Si bien el inmueble funcionaba como jardín infantil desde el 2001 y la alcaldía en ese año le otorgó el permiso de funcionamiento, los peritos de las procuradurías generales de la República (PGR) y de Justicia del Estado (PGJE) confirmaron que las salidas de emergencias obstruidas y las rutas de evacuación mal diseñadas incidieron en la magnitud del accidente.

Todos los establecimientos que atienden párvulos, tanto públicos como privados, tienen la responsabilidad de velar por el desarrollo integral de los niños y niñas, lo que implica no sólo los aspectos formales del currículo escolar, sino también el cuidado físico, evitando que los menores se expongan a situaciones de riesgo.
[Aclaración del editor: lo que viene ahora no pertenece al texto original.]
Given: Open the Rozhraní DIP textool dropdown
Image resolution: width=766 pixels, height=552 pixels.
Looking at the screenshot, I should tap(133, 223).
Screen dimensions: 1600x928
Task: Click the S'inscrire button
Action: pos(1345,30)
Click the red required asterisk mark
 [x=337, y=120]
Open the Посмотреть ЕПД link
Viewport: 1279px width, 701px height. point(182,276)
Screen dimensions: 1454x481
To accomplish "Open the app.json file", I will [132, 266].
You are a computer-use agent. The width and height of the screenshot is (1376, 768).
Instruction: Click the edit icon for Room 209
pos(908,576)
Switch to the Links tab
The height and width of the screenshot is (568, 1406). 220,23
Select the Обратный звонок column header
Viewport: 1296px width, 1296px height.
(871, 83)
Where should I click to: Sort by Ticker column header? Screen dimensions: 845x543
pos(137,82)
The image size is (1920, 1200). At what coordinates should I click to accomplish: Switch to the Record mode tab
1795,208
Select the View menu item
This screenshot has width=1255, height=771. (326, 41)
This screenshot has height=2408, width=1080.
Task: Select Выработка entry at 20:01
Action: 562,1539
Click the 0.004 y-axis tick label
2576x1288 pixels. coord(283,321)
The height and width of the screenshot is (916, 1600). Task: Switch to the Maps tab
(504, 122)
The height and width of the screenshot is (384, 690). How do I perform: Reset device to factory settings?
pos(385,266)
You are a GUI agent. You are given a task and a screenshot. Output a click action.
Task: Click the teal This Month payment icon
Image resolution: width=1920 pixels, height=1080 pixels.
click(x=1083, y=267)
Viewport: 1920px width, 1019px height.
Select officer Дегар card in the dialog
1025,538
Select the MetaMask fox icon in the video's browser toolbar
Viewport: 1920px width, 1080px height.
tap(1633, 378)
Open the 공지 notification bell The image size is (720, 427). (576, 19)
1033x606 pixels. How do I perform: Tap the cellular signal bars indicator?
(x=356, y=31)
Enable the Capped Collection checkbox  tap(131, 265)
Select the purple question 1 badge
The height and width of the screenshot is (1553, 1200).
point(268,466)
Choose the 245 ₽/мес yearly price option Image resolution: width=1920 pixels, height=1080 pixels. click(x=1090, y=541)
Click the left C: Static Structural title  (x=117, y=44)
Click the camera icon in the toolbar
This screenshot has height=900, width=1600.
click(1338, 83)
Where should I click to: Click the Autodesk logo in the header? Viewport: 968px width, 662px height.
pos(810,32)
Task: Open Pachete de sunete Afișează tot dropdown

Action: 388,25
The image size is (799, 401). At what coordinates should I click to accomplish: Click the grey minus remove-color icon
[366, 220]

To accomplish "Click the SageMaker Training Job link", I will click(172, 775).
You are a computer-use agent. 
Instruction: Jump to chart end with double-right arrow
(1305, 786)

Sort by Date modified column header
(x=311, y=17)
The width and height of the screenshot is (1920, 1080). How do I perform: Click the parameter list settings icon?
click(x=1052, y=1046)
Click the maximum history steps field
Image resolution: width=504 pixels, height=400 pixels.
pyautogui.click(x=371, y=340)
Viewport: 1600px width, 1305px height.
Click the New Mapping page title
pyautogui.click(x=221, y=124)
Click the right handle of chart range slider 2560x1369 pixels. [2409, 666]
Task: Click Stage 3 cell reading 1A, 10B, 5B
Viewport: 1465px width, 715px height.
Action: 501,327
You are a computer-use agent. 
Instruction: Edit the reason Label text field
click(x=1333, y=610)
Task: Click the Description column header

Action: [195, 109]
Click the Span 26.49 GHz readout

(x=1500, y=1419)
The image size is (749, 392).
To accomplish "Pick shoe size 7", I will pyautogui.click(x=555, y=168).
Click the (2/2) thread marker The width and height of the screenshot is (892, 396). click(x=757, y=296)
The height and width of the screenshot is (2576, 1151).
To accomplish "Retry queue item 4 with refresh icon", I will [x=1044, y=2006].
Durante el mes de mayo el Colegio de Educadores de Párvulos, en conjunto con la Universidad Mayor, llevó a cabo el seminario "Apoyo a la Gestión de Calidad de Salas Cunas y Jardines Infantiles", que contó con la participación de representantes de JUNJI, el Ministerio de Salud (MINSAL) y la Dirección del Trabajo (DT).

El propósito de la actividad fue orientar a los educadores, sostenedores, alumnos de Pedagogía, padres y apoderados sobre la importancia que reviste el empadronamiento, las condiciones sanitarias, el número de docentes por alumno, el trabajo pedagógico que ellos desarrollan, la infraestructura y el ambiente educativo.

Entre las estadísticas que se dieron a conocer en este evento destaca que en Chile, de los aproximadamente mil 900 establecimientos que operan con patente municipal, sólo un 50% mantiene el empadronamiento al día, lo que implica que la salud y condiciones físicas de los párvulos que asisten a los jardines infantiles y salas cunas no empadronados podrían estar en riesgo permanente.

Como institución creemos que este tema debe ser parte fundamental en la agenda pública, sobre todo considerando que Chile se ha comprometido a velar por la protección de los derechos de los niños y niñas, además de asegurar que ellos asistan a establecimientos que brinden garantías de seguridad y bienestar.

Asimismo, los padres y apoderados deben exigir la documentación pertinente, con el propósito de escoger la mejor alternativa entre las posibilidades que brinda el sistema educacional, propiciando a la vez la cultura preventiva.

 

*María Soledad Rayo es presidenta del Colegio de Educadores de Párvulos de Chile A.G.